> [Prompt] For each line of the data below, copy it if it holds the word "text".

> [Records to use]
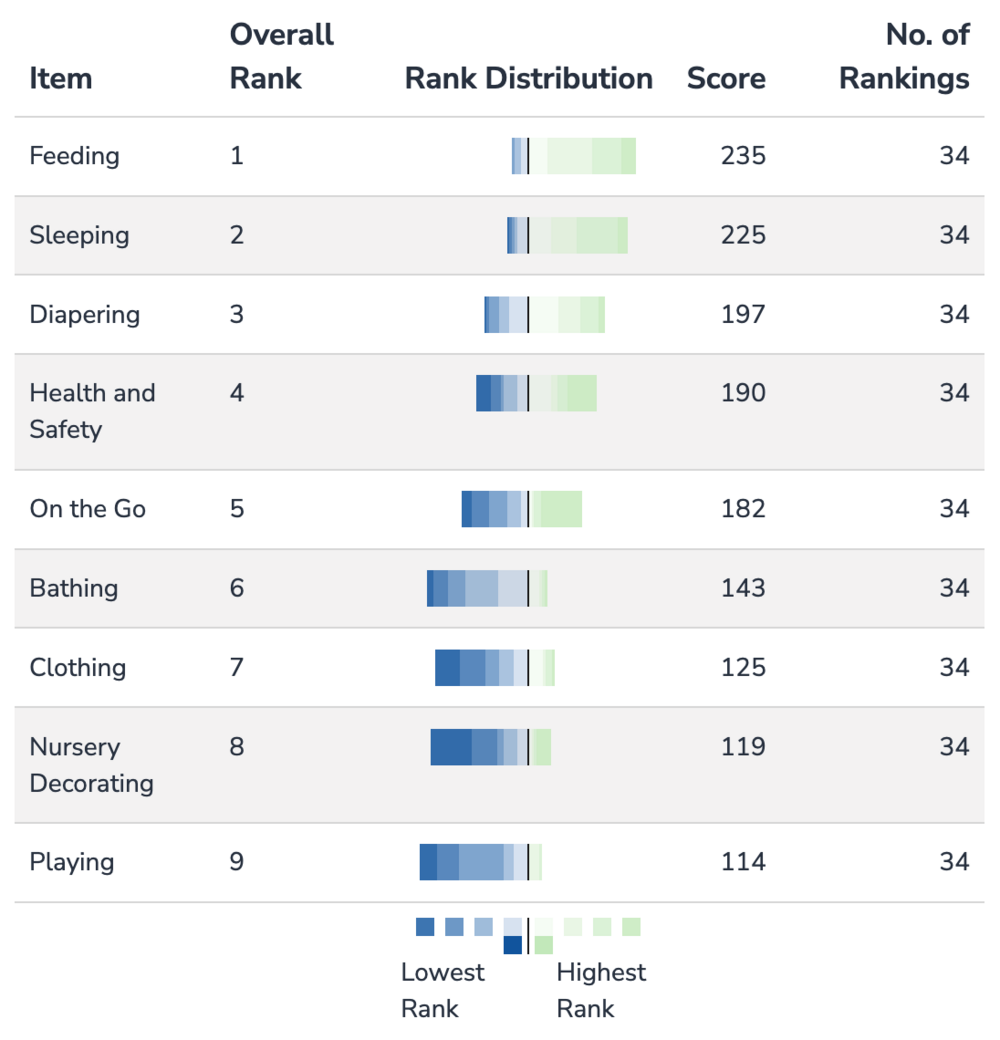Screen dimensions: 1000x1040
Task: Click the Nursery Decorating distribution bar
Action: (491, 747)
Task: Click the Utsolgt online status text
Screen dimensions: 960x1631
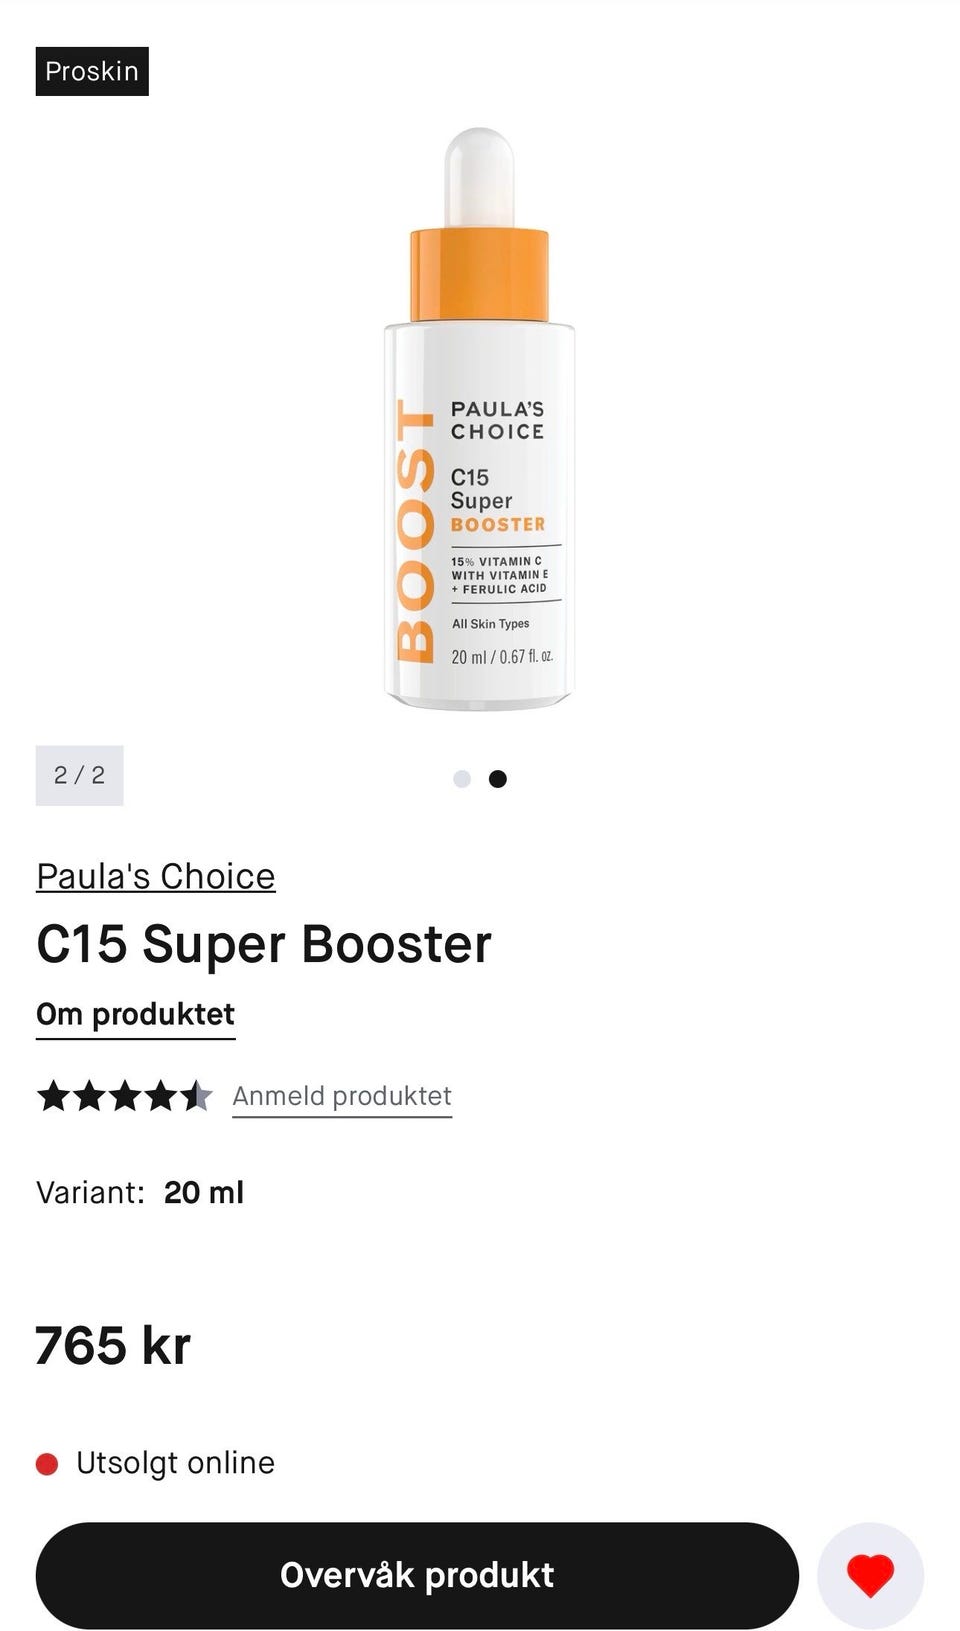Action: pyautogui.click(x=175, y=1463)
* * *
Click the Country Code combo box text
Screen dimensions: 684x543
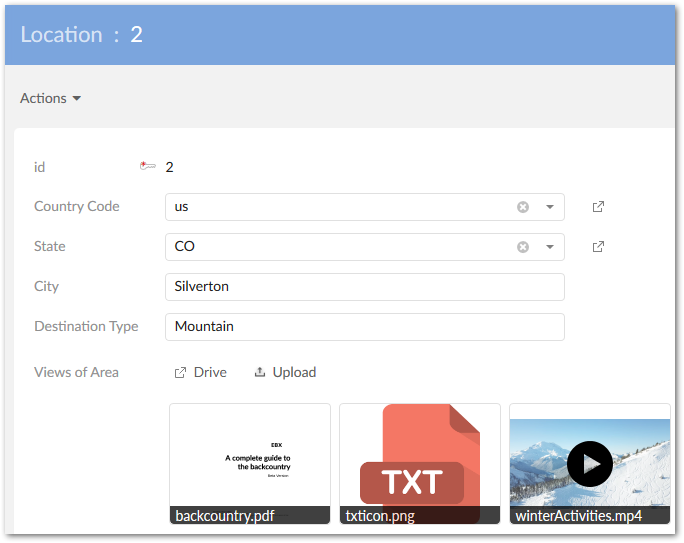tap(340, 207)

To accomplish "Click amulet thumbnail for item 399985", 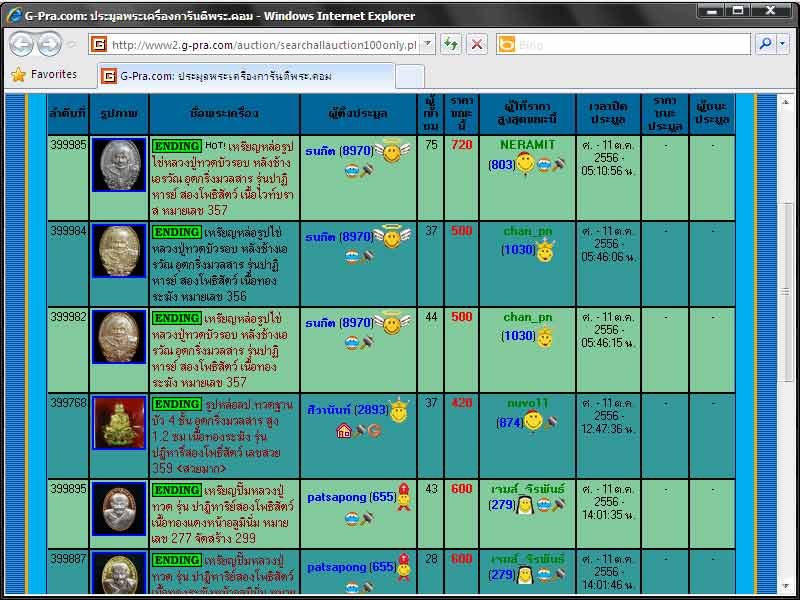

> [Reply to the exercise]
Task: Click the Utsolgt online status text
Click the Country Code combo box text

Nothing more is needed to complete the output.